— What you will do —
I need the lines below from the one with "This screenshot has height=644, width=1246." down to the one with "The width and height of the screenshot is (471, 219)." reproduced exactly, both ends included, and nothing else.

— Supplied records —
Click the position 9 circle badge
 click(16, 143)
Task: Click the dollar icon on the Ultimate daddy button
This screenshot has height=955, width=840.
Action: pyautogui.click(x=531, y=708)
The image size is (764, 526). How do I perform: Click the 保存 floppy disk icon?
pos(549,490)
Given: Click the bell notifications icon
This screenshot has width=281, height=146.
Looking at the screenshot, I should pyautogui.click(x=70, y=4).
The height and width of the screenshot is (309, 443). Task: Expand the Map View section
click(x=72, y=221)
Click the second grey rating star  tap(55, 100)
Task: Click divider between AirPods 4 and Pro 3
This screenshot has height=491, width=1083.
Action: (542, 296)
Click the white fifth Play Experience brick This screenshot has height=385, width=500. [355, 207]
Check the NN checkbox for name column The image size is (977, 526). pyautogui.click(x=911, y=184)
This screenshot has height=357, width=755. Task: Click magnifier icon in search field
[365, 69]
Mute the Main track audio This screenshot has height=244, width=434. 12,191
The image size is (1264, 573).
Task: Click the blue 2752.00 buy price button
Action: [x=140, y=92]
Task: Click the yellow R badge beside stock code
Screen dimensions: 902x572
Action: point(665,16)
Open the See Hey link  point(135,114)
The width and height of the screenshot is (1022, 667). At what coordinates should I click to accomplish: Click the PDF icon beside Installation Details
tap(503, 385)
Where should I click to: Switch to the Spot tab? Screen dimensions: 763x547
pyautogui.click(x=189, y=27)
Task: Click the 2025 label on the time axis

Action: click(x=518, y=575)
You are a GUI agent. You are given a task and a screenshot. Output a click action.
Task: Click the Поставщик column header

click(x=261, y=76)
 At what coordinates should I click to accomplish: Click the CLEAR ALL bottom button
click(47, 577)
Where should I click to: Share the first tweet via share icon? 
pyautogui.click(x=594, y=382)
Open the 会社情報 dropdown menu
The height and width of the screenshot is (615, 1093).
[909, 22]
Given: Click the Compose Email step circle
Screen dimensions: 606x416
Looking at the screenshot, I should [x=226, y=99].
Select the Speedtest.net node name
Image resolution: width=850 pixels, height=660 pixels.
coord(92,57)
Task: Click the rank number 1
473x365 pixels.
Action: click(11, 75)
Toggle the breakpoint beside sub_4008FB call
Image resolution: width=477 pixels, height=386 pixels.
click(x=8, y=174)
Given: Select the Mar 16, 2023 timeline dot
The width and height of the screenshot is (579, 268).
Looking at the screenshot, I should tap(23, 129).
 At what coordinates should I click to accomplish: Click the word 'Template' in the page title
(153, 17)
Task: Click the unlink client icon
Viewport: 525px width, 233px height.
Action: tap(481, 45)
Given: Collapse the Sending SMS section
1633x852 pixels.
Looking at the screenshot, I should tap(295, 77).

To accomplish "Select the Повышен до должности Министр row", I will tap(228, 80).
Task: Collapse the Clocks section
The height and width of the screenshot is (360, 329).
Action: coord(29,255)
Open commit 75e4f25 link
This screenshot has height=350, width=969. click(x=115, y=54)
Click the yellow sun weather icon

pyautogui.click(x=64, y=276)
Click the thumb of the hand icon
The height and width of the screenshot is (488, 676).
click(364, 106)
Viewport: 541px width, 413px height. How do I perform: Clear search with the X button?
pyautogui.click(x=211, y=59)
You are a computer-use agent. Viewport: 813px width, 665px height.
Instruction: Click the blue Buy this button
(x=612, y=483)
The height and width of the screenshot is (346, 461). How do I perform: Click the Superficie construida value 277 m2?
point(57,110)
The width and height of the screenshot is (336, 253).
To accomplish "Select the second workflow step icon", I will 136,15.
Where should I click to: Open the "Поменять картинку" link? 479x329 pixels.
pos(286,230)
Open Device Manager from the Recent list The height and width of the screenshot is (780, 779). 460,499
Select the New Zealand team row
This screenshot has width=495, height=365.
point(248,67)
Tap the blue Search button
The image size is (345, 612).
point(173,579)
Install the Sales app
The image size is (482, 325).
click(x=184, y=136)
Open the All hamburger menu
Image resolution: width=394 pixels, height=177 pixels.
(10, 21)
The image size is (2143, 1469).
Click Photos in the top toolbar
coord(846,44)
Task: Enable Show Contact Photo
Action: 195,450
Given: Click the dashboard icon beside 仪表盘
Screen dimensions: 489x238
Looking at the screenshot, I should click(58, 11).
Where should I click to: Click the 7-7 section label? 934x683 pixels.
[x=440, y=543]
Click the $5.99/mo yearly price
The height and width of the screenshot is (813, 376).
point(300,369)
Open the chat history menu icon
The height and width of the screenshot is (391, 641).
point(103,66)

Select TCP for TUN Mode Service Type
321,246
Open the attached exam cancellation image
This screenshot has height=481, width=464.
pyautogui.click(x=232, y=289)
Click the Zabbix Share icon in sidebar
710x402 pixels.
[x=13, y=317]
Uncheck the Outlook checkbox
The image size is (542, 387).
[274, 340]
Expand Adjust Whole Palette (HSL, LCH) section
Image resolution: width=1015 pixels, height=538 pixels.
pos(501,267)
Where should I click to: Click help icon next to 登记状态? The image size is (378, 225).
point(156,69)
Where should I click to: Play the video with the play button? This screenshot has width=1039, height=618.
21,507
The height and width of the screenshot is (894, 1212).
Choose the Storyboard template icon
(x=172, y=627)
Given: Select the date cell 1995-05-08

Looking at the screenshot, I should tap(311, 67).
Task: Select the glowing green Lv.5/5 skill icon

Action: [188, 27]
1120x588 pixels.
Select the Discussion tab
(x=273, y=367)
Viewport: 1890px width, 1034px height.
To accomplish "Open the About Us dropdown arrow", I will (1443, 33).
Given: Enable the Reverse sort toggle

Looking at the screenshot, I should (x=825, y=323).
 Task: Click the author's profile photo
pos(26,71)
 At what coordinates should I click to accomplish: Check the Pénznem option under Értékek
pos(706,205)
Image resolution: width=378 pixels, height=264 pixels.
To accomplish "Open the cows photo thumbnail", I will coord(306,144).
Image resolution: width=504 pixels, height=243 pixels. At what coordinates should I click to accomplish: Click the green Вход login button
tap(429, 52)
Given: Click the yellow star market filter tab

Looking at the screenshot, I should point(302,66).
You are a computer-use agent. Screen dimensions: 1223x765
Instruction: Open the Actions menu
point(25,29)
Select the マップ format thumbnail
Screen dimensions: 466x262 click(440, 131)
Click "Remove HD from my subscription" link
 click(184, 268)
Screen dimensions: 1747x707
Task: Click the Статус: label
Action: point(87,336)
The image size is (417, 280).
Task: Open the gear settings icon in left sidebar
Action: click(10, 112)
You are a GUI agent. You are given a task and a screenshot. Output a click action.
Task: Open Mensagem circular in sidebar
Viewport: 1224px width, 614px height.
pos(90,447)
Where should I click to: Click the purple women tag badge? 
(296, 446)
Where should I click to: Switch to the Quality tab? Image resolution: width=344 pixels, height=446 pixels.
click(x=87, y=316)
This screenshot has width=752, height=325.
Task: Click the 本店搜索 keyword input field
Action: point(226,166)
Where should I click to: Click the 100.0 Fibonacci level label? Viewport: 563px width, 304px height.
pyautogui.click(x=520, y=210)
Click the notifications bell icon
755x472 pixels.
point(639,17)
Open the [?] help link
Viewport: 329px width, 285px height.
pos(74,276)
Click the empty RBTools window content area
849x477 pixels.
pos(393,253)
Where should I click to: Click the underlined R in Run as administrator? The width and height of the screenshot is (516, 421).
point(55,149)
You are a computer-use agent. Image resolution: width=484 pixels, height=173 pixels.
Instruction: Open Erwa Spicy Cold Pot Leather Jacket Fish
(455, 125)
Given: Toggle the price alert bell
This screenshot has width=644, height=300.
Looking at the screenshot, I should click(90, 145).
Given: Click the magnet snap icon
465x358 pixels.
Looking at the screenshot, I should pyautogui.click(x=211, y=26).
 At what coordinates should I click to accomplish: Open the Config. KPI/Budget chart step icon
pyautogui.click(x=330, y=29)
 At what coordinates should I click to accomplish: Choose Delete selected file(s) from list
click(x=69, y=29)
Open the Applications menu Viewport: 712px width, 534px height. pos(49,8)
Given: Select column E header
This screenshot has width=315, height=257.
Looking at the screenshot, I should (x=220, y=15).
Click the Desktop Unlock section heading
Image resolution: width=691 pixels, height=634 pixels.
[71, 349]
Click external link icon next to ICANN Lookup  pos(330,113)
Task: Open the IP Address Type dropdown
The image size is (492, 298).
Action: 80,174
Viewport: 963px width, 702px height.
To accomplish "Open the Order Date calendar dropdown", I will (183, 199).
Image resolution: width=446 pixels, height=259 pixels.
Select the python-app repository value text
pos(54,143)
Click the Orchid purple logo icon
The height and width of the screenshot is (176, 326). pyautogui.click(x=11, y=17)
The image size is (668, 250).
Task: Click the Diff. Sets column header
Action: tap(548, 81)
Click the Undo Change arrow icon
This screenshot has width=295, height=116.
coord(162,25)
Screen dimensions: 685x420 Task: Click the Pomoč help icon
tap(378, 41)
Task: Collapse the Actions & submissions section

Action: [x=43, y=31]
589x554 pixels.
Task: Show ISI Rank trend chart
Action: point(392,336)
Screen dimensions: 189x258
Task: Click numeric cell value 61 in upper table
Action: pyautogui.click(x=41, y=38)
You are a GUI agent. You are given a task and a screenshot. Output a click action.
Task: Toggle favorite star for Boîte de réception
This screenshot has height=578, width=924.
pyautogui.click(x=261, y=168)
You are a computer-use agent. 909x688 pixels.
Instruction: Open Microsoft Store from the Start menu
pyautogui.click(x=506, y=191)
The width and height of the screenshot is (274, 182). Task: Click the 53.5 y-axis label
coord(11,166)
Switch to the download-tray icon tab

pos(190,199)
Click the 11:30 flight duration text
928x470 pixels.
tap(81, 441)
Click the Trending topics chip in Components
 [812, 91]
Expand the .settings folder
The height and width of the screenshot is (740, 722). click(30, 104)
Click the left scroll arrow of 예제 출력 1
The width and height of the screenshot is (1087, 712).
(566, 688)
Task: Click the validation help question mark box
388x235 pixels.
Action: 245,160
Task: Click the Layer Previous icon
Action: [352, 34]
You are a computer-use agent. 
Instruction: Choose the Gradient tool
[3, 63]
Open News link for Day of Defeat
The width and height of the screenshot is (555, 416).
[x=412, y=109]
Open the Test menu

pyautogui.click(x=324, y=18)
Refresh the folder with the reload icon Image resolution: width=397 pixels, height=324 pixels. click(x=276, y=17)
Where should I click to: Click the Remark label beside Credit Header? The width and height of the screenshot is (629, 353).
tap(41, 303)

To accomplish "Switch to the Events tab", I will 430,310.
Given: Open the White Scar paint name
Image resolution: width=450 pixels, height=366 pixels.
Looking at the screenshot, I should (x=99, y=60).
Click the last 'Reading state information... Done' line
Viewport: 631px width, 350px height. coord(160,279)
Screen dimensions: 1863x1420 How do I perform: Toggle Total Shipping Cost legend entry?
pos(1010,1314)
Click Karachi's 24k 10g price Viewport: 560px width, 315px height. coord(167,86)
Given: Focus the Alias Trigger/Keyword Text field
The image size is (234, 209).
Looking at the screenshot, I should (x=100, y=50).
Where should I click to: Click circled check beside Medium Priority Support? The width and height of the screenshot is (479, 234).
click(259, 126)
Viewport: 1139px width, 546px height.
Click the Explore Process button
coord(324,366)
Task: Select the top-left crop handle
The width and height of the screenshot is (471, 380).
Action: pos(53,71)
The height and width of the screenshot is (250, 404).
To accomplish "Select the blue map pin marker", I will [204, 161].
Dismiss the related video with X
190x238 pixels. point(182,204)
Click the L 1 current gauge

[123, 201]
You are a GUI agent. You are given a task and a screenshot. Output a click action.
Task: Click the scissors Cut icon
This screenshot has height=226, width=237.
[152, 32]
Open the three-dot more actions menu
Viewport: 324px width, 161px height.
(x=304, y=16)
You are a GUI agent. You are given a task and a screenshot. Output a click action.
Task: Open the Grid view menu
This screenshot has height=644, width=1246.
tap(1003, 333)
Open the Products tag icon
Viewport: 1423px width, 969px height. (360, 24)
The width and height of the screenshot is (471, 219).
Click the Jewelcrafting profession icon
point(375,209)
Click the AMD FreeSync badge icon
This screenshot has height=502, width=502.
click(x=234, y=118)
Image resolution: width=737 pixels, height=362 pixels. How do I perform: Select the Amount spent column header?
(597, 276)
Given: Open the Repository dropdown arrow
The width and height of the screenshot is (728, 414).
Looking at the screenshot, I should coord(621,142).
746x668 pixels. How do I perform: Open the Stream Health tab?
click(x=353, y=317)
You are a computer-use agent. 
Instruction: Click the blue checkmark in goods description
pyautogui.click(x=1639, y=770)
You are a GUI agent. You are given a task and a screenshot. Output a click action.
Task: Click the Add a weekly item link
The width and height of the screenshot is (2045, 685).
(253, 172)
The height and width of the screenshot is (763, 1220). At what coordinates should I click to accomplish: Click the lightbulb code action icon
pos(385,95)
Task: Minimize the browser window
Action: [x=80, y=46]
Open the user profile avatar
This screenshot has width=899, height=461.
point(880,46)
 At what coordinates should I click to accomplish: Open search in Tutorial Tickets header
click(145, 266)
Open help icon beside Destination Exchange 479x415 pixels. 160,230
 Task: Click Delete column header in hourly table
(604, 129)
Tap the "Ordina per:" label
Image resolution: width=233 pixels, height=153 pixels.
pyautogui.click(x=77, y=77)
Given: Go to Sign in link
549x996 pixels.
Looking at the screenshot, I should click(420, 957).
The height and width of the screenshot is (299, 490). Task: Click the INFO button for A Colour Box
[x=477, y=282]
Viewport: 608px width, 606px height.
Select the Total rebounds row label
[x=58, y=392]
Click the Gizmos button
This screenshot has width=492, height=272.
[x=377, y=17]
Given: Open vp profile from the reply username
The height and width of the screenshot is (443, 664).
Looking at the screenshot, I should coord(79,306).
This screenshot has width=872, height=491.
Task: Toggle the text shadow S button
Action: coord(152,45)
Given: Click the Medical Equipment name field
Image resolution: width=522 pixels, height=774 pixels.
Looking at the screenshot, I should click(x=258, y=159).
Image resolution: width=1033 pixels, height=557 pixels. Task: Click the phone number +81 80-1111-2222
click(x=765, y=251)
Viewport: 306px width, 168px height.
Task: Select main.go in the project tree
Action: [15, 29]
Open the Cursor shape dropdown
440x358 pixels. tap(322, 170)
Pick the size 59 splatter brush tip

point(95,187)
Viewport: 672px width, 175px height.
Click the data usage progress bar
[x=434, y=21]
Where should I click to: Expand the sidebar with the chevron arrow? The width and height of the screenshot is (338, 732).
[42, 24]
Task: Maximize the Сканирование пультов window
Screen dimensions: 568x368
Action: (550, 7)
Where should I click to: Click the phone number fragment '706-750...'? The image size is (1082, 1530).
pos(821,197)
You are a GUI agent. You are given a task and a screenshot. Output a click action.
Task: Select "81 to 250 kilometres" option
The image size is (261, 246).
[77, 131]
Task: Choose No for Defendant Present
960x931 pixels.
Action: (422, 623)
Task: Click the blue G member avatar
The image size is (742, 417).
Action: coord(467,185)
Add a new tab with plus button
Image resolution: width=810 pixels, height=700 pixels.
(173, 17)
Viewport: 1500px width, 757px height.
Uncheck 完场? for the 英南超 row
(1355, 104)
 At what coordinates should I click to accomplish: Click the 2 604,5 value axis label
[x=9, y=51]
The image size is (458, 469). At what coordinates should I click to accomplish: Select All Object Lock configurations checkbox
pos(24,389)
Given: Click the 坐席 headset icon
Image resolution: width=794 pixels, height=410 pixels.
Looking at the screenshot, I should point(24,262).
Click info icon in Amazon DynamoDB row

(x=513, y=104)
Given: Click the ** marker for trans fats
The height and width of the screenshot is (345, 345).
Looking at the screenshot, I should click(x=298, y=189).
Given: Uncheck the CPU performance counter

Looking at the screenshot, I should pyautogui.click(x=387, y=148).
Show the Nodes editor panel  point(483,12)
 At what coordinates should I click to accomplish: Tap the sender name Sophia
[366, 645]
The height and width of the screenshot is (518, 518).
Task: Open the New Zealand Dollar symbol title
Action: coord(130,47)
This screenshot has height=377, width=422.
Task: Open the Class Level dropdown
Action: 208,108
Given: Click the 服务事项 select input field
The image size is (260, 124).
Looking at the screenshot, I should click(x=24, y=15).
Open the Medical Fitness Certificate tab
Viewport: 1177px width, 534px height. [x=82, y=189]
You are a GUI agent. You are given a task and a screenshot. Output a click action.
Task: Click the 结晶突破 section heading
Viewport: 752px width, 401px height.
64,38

— Solution —
This screenshot has height=644, width=1246.
tap(1003, 333)
Open the Products tag icon
Viewport: 1423px width, 969px height. (360, 24)
The width and height of the screenshot is (471, 219).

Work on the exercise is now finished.